*** EXERCISE INPUTS ***

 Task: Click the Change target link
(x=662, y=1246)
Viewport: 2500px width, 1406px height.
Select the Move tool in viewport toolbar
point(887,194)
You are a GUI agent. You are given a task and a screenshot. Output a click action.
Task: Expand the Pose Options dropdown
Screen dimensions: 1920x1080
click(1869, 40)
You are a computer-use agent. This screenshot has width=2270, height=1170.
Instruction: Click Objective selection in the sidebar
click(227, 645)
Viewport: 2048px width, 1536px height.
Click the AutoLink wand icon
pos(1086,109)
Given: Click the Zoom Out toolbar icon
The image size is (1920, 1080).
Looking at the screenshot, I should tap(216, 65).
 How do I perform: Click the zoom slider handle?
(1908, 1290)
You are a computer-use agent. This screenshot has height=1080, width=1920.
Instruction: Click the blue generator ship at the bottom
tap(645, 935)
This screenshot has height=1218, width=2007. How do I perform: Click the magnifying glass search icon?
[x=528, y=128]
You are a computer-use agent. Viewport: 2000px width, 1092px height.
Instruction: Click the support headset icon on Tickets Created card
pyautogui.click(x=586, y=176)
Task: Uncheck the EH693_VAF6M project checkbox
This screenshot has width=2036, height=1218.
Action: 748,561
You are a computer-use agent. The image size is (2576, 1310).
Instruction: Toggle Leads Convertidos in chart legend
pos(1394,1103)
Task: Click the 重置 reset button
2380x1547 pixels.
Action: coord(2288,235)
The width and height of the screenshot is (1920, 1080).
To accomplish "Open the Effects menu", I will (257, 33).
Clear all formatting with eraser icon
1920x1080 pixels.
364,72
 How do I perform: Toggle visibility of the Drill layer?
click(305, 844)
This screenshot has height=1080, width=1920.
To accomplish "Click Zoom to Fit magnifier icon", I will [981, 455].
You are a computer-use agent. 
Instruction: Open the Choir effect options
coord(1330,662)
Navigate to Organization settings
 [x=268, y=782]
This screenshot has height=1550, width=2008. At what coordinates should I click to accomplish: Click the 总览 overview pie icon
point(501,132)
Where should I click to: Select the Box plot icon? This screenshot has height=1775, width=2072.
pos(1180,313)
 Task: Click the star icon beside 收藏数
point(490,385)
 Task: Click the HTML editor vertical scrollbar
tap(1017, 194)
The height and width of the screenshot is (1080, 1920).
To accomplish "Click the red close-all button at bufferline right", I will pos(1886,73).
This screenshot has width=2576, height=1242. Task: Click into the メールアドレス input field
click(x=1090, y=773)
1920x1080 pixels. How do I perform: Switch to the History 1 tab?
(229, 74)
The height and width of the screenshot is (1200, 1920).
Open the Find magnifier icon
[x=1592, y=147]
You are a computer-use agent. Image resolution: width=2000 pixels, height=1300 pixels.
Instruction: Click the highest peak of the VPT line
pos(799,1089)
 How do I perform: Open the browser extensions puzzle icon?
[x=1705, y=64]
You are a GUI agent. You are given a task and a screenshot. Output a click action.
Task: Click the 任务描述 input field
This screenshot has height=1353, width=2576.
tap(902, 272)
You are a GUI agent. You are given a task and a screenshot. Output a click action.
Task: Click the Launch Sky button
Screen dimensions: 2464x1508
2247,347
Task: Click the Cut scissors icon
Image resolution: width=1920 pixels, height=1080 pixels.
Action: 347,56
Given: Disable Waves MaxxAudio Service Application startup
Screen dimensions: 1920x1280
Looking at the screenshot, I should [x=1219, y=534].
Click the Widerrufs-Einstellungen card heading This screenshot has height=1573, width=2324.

*** End of EXERCISE INPUTS ***

Restate the data above exactly, keeping each word as it stands.

▸ TASK OUTPUT:
 Task: Click the Change target link
(x=662, y=1246)
Viewport: 2500px width, 1406px height.
Select the Move tool in viewport toolbar
point(887,194)
You are a GUI agent. You are given a task and a screenshot. Output a click action.
Task: Expand the Pose Options dropdown
Screen dimensions: 1920x1080
click(1869, 40)
You are a computer-use agent. This screenshot has width=2270, height=1170.
Instruction: Click Objective selection in the sidebar
click(227, 645)
Viewport: 2048px width, 1536px height.
Click the AutoLink wand icon
pos(1086,109)
Given: Click the Zoom Out toolbar icon
The image size is (1920, 1080).
Looking at the screenshot, I should tap(216, 65).
 How do I perform: Click the zoom slider handle?
(1908, 1290)
You are a computer-use agent. This screenshot has height=1080, width=1920.
Instruction: Click the blue generator ship at the bottom
tap(645, 935)
This screenshot has height=1218, width=2007. How do I perform: Click the magnifying glass search icon?
[x=528, y=128]
You are a computer-use agent. Viewport: 2000px width, 1092px height.
Instruction: Click the support headset icon on Tickets Created card
pyautogui.click(x=586, y=176)
Task: Uncheck the EH693_VAF6M project checkbox
This screenshot has width=2036, height=1218.
Action: 748,561
You are a computer-use agent. The image size is (2576, 1310).
Instruction: Toggle Leads Convertidos in chart legend
pos(1394,1103)
Task: Click the 重置 reset button
2380x1547 pixels.
Action: coord(2288,235)
The width and height of the screenshot is (1920, 1080).
To accomplish "Open the Effects menu", I will (257, 33).
Clear all formatting with eraser icon
1920x1080 pixels.
364,72
 How do I perform: Toggle visibility of the Drill layer?
click(305, 844)
This screenshot has height=1080, width=1920.
To accomplish "Click Zoom to Fit magnifier icon", I will [981, 455].
You are a computer-use agent. 
Instruction: Open the Choir effect options
coord(1330,662)
Navigate to Organization settings
 [x=268, y=782]
This screenshot has height=1550, width=2008. At what coordinates should I click to accomplish: Click the 总览 overview pie icon
point(501,132)
Where should I click to: Select the Box plot icon? This screenshot has height=1775, width=2072.
pos(1180,313)
 Task: Click the star icon beside 收藏数
point(490,385)
 Task: Click the HTML editor vertical scrollbar
tap(1017, 194)
The height and width of the screenshot is (1080, 1920).
To accomplish "Click the red close-all button at bufferline right", I will pos(1886,73).
This screenshot has width=2576, height=1242. Task: Click into the メールアドレス input field
click(x=1090, y=773)
1920x1080 pixels. How do I perform: Switch to the History 1 tab?
(229, 74)
The height and width of the screenshot is (1200, 1920).
Open the Find magnifier icon
[x=1592, y=147]
You are a computer-use agent. Image resolution: width=2000 pixels, height=1300 pixels.
Instruction: Click the highest peak of the VPT line
pos(799,1089)
 How do I perform: Open the browser extensions puzzle icon?
[x=1705, y=64]
You are a GUI agent. You are given a task and a screenshot. Output a click action.
Task: Click the 任务描述 input field
This screenshot has height=1353, width=2576.
tap(902, 272)
You are a GUI agent. You are given a task and a screenshot. Output a click action.
Task: Click the Launch Sky button
Screen dimensions: 2464x1508
2247,347
Task: Click the Cut scissors icon
Image resolution: width=1920 pixels, height=1080 pixels.
Action: 347,56
Given: Disable Waves MaxxAudio Service Application startup
Screen dimensions: 1920x1280
Looking at the screenshot, I should [x=1219, y=534].
Click the Widerrufs-Einstellungen card heading This screenshot has height=1573, width=2324.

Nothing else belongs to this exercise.